Top of Data for this task

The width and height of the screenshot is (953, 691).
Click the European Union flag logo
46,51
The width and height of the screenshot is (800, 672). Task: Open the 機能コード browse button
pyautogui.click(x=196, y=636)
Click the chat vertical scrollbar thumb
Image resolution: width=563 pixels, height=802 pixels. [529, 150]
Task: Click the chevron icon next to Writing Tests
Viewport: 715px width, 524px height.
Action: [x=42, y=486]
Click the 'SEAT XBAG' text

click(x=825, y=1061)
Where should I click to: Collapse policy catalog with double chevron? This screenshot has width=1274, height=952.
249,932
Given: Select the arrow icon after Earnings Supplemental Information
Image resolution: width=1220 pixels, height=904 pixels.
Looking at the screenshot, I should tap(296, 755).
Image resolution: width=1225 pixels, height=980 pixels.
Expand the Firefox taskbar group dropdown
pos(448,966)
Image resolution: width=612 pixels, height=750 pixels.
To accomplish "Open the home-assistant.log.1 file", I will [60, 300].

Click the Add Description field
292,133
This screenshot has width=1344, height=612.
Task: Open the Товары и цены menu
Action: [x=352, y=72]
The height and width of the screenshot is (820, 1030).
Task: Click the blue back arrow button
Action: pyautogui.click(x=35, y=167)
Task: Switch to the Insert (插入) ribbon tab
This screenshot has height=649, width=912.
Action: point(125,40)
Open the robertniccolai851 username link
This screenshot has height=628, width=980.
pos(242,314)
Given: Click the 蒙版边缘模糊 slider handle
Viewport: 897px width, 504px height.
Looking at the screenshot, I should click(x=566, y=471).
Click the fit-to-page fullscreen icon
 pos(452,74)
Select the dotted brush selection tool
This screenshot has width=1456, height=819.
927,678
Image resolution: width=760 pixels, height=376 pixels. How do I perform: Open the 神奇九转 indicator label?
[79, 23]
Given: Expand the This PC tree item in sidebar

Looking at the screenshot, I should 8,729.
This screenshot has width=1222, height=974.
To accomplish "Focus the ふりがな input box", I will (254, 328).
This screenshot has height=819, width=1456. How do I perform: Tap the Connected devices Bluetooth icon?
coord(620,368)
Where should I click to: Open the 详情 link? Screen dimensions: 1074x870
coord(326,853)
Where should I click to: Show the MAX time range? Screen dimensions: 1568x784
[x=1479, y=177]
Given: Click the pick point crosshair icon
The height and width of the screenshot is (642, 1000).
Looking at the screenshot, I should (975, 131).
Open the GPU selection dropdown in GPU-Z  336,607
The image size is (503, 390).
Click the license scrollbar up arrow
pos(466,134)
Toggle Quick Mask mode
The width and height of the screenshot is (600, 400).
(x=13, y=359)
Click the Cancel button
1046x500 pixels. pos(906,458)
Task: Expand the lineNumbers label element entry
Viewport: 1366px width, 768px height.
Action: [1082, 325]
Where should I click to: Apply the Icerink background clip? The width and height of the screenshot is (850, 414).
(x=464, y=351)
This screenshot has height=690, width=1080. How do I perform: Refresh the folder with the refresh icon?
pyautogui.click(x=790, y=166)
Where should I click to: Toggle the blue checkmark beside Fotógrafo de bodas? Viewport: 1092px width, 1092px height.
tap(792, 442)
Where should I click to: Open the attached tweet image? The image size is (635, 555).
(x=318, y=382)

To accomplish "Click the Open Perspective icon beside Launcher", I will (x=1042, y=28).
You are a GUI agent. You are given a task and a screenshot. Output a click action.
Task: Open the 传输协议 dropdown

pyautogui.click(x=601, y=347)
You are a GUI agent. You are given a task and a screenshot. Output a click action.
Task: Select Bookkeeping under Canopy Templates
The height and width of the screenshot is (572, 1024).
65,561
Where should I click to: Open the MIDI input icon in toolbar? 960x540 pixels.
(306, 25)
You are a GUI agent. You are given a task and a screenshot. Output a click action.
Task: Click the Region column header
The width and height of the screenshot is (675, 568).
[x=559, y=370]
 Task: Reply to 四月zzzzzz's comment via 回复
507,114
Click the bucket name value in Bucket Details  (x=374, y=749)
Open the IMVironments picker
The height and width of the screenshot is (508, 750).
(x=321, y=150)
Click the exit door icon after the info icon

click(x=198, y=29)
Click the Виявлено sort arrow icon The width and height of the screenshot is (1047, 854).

Bottom of Data for this task

Exercise
Give the entries again, every one of them exactly.

Expected answer
The width and height of the screenshot is (953, 691).
Click the European Union flag logo
46,51
The width and height of the screenshot is (800, 672). Task: Open the 機能コード browse button
pyautogui.click(x=196, y=636)
Click the chat vertical scrollbar thumb
Image resolution: width=563 pixels, height=802 pixels. [529, 150]
Task: Click the chevron icon next to Writing Tests
Viewport: 715px width, 524px height.
Action: [x=42, y=486]
Click the 'SEAT XBAG' text

click(x=825, y=1061)
Where should I click to: Collapse policy catalog with double chevron? This screenshot has width=1274, height=952.
249,932
Given: Select the arrow icon after Earnings Supplemental Information
Image resolution: width=1220 pixels, height=904 pixels.
Looking at the screenshot, I should tap(296, 755).
Image resolution: width=1225 pixels, height=980 pixels.
Expand the Firefox taskbar group dropdown
pos(448,966)
Image resolution: width=612 pixels, height=750 pixels.
To accomplish "Open the home-assistant.log.1 file", I will [60, 300].

Click the Add Description field
292,133
This screenshot has width=1344, height=612.
Task: Open the Товары и цены menu
Action: [x=352, y=72]
The height and width of the screenshot is (820, 1030).
Task: Click the blue back arrow button
Action: pyautogui.click(x=35, y=167)
Task: Switch to the Insert (插入) ribbon tab
This screenshot has height=649, width=912.
Action: point(125,40)
Open the robertniccolai851 username link
This screenshot has height=628, width=980.
pos(242,314)
Given: Click the 蒙版边缘模糊 slider handle
Viewport: 897px width, 504px height.
Looking at the screenshot, I should click(x=566, y=471).
Click the fit-to-page fullscreen icon
 pos(452,74)
Select the dotted brush selection tool
This screenshot has width=1456, height=819.
927,678
Image resolution: width=760 pixels, height=376 pixels. How do I perform: Open the 神奇九转 indicator label?
[79, 23]
Given: Expand the This PC tree item in sidebar

Looking at the screenshot, I should 8,729.
This screenshot has width=1222, height=974.
To accomplish "Focus the ふりがな input box", I will (254, 328).
This screenshot has height=819, width=1456. How do I perform: Tap the Connected devices Bluetooth icon?
coord(620,368)
Where should I click to: Open the 详情 link? Screen dimensions: 1074x870
coord(326,853)
Where should I click to: Show the MAX time range? Screen dimensions: 1568x784
[x=1479, y=177]
Given: Click the pick point crosshair icon
The height and width of the screenshot is (642, 1000).
Looking at the screenshot, I should (975, 131).
Open the GPU selection dropdown in GPU-Z  336,607
The image size is (503, 390).
Click the license scrollbar up arrow
pos(466,134)
Toggle Quick Mask mode
The width and height of the screenshot is (600, 400).
(x=13, y=359)
Click the Cancel button
1046x500 pixels. pos(906,458)
Task: Expand the lineNumbers label element entry
Viewport: 1366px width, 768px height.
Action: [1082, 325]
Where should I click to: Apply the Icerink background clip? The width and height of the screenshot is (850, 414).
(x=464, y=351)
This screenshot has height=690, width=1080. How do I perform: Refresh the folder with the refresh icon?
pyautogui.click(x=790, y=166)
Where should I click to: Toggle the blue checkmark beside Fotógrafo de bodas? Viewport: 1092px width, 1092px height.
tap(792, 442)
Where should I click to: Open the attached tweet image? The image size is (635, 555).
(x=318, y=382)

To accomplish "Click the Open Perspective icon beside Launcher", I will (x=1042, y=28).
You are a GUI agent. You are given a task and a screenshot. Output a click action.
Task: Open the 传输协议 dropdown

pyautogui.click(x=601, y=347)
You are a GUI agent. You are given a task and a screenshot. Output a click action.
Task: Select Bookkeeping under Canopy Templates
The height and width of the screenshot is (572, 1024).
65,561
Where should I click to: Open the MIDI input icon in toolbar? 960x540 pixels.
(306, 25)
You are a GUI agent. You are given a task and a screenshot. Output a click action.
Task: Click the Region column header
The width and height of the screenshot is (675, 568).
[x=559, y=370]
 Task: Reply to 四月zzzzzz's comment via 回复
507,114
Click the bucket name value in Bucket Details  (x=374, y=749)
Open the IMVironments picker
The height and width of the screenshot is (508, 750).
(x=321, y=150)
Click the exit door icon after the info icon

click(x=198, y=29)
Click the Виявлено sort arrow icon The width and height of the screenshot is (1047, 854).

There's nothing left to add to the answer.